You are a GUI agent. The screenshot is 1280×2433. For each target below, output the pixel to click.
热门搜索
...
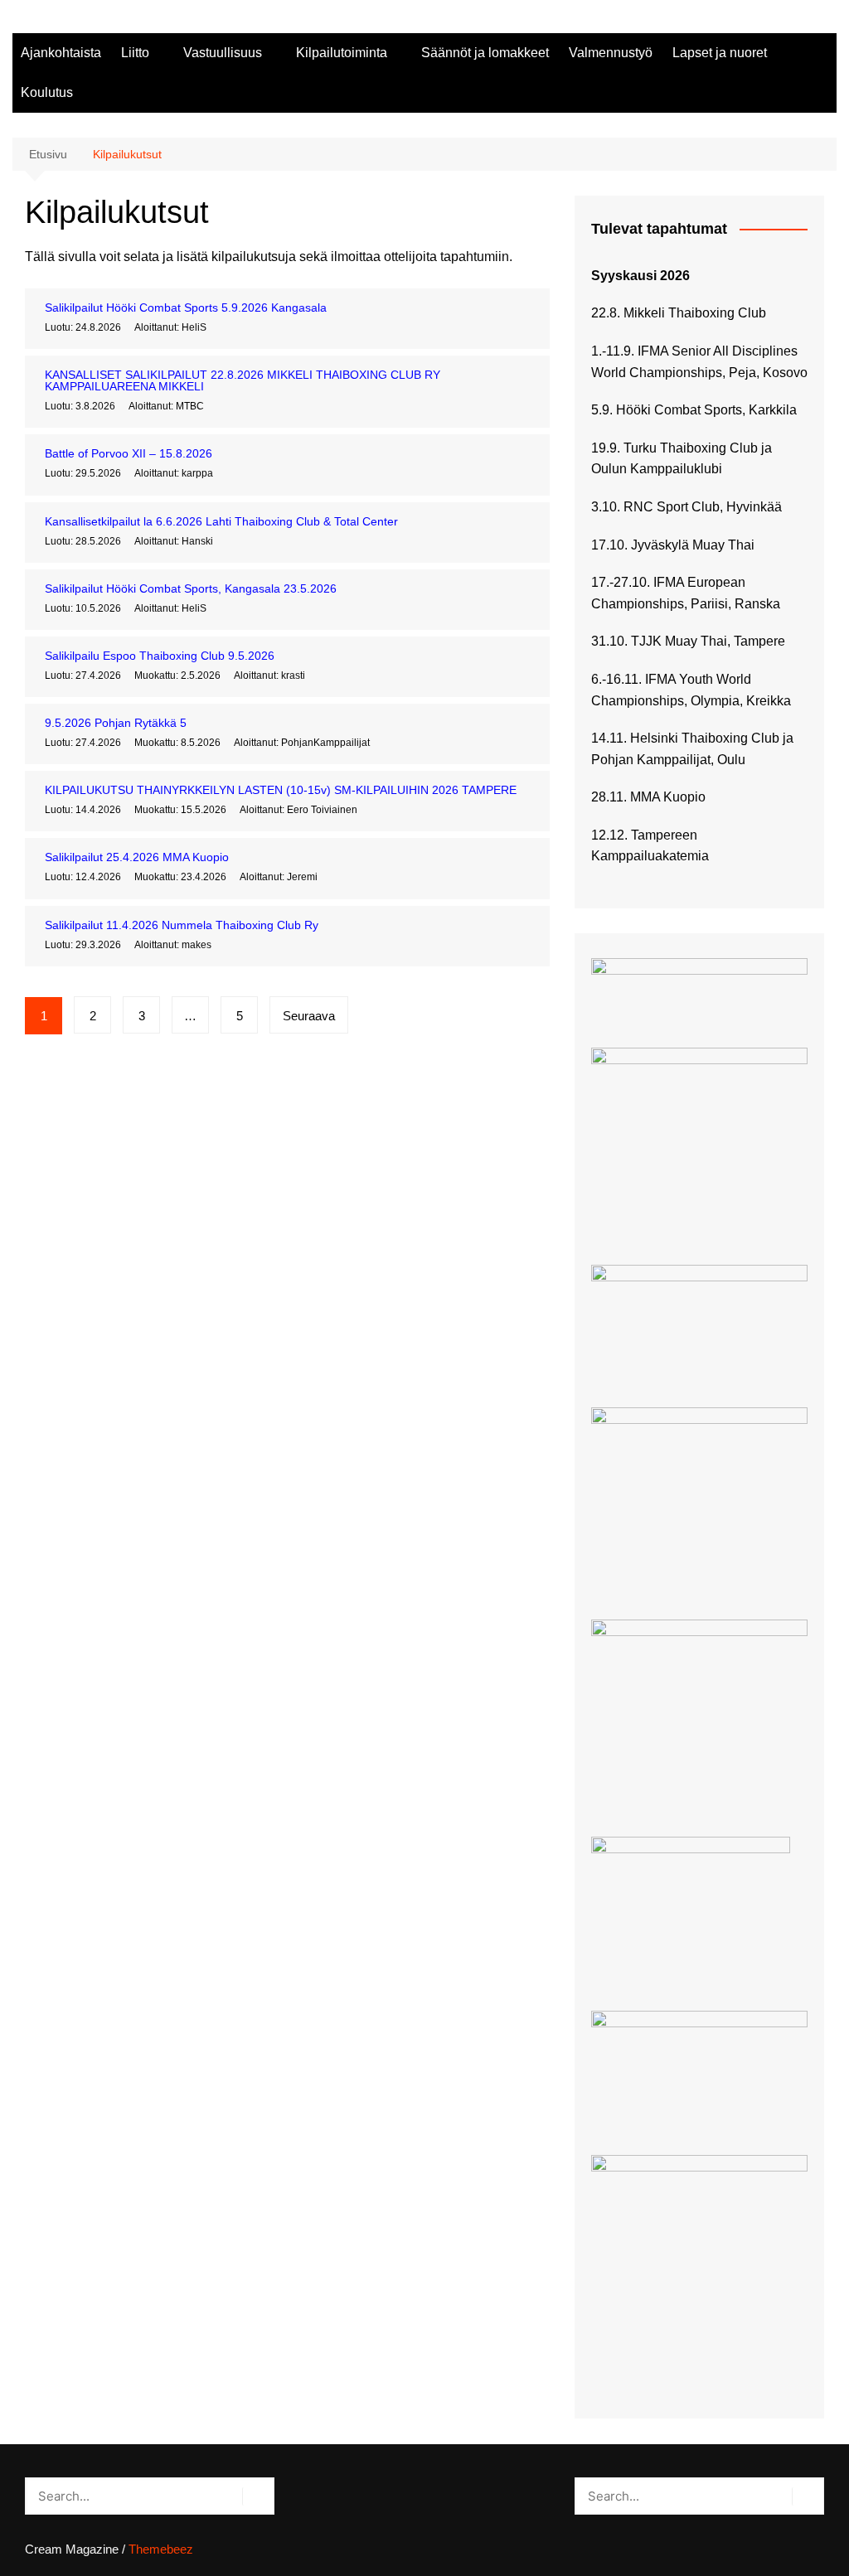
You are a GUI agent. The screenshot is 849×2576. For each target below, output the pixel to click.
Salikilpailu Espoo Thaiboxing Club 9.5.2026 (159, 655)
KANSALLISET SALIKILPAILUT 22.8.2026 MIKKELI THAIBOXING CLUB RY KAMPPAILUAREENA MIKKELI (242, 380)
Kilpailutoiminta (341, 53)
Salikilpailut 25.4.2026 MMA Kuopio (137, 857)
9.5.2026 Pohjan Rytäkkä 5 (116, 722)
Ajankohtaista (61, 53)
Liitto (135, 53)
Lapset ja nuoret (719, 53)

- _REQUIREMENT_: Copy the lines above exactly. Start with the line containing "Kilpailutoiminta (341, 53)", end with the line containing "Lapset ja nuoret (719, 53)", and include both.

- _WRITTEN REPLY_:
Kilpailutoiminta (341, 53)
Salikilpailut 25.4.2026 MMA Kuopio (137, 857)
9.5.2026 Pohjan Rytäkkä 5 (116, 722)
Ajankohtaista (61, 53)
Liitto (135, 53)
Lapset ja nuoret (719, 53)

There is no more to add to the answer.